As he got closer, he whispered, “Mom, why do you have to dress like that? Everyone stares at you.”
“No they don’t. They are probably staring at you because you are so handsome,” I told him.
“I blend in. They aren’t staring at me. They are looking at you. Why do you have to wear dresses and high heels?” For the record, I was wearing the outfit below. The nerve, right?
I decided I wanted to try something with my teenage son that day. I asked him if he wanted to dress me for a little while. I told him he could pick out my outfits and I would wear whatever he wanted me to wear as long as he had an open mind and would listen to a few things I had to say about people and the way they choose to dress, so that’s what we did.
I wanted to talk to him more about the subject and why he was feeling the way he was. And by having him choose my clothes for a while I would better understand why he wanted me to wear certain things, and maybe he would understand why I like to dress the way I do and that, really, it shouldn’t affect him as much as it does.
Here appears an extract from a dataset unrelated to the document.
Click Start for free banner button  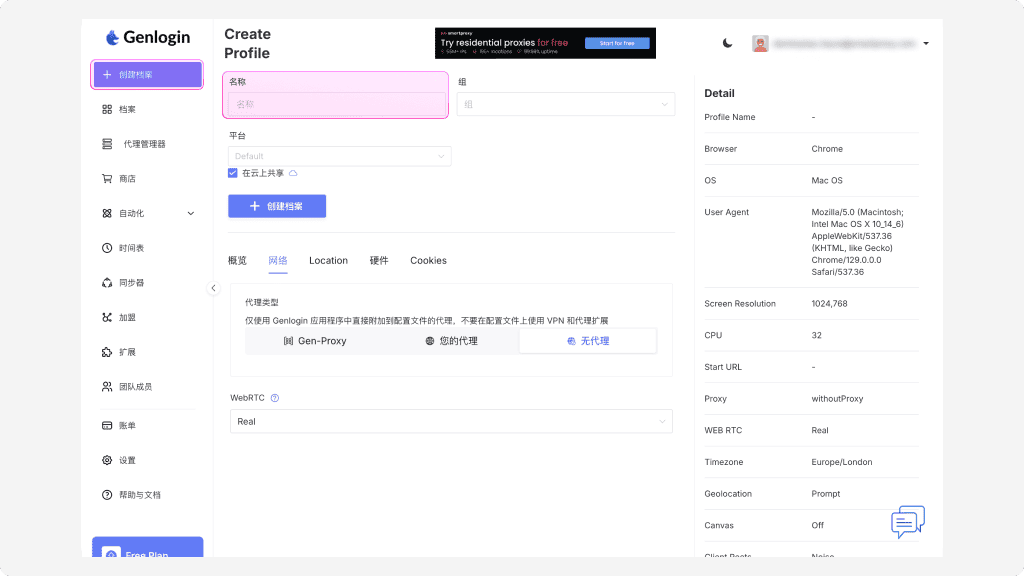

This was his choice for the first day. He picked out a very casual, sporty outfit, and I loved it.
While I dress like this about half the time and like this look, it doesn’t always suit me. Sometimes I feel like dressing up more, so I do. When I asked my son why he picked this out, he said because I “blended in and didn’t look out of place.” In his mind, when I dress up, I look like I don’t belong. If he only knew how many women I saw throughout the day wearing suits and heels maybe he would have a different opinion.
Regardless, I told him nobody should be judged based on how they dress — not even your very embarrassing mother . Most people wear what they are comfortable in, what makes them feel good. It doesn’t matter where it came from because this isn’t how we judge others. We focus on how they make us feel, if they are kind, how they treat people. I told him judging people for what they wear is very transparent, and he will be missing out on a lot in life if he is going to focus on making friends because of what they wear, what they have, or what they look like.
If he is comfortable dressing in a way that makes him feel like he blends in, I think that is great. However, I want him to have the inner confidence to step out of the box if he wants. If he feels like wearing something, even though none of his peers are, I want him to feel like he can.
I also let him know what someone puts on their body isn’t an invitation, for him or anyone else, ever. And he should always take heed on how he looks at people, especially women. There is a way to look at a woman without staring or gawking. No matter how you see her, she deserves respect. I don’t care what she’s wearing.
I also want my son to realize just because I am a mother it doesn’t mean I have to dress a certain way. I loved the outfits he picked for me, and dress like that on my own accord often. But I also love wearing dresses, heels, skinny jeans, and trying out new trends because that is who I am, and who I was long before I became his mother. It’s not my intention to embarrass him. It is my intention to be myself, and him making comments or telling me he doesn’t want to go anywhere with me because of the way I dress is hurtful (as normal as it is).
A few days ago, I discussed these “lessons” I was trying to teach him with a friend and she told me he would “take all these lessons and bake them into a gentleman pie.” I really hope she is right.